Records for processing →
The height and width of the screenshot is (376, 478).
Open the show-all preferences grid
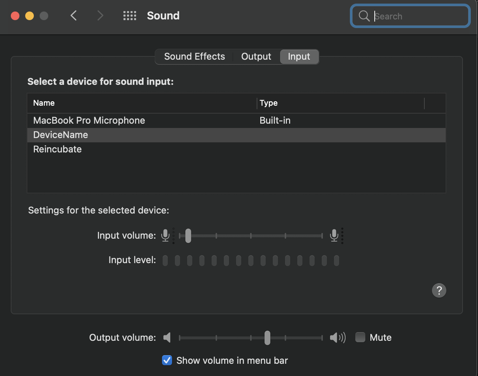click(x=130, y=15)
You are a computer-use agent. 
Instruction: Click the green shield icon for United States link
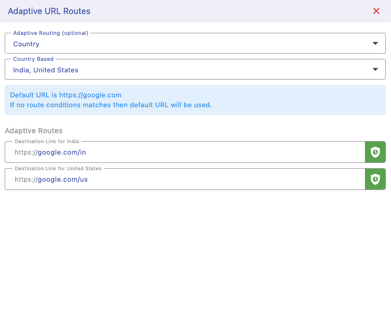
* * *
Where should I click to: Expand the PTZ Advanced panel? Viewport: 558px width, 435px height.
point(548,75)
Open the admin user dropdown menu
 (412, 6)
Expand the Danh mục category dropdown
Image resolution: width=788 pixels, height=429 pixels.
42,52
...
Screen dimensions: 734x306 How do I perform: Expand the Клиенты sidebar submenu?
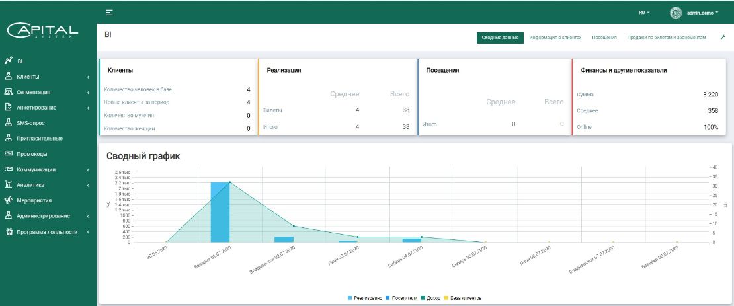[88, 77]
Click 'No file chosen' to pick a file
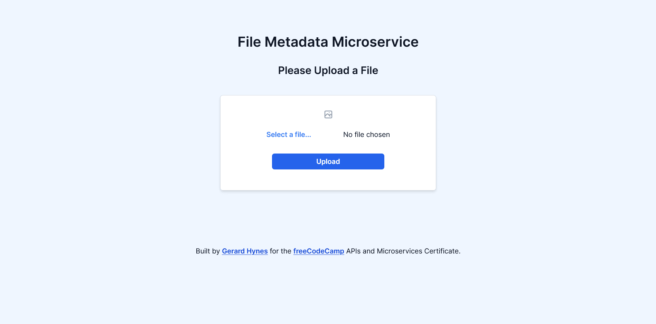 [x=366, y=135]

What the task requires → Your answer must consist solely of the lines above between the line holding "You are a computer-use agent." and the line holding "Instruction: Click the", inclusive, copied exactly.

Answer for the task →
You are a computer-use agent. 
Instruction: Click the green shield icon for United States link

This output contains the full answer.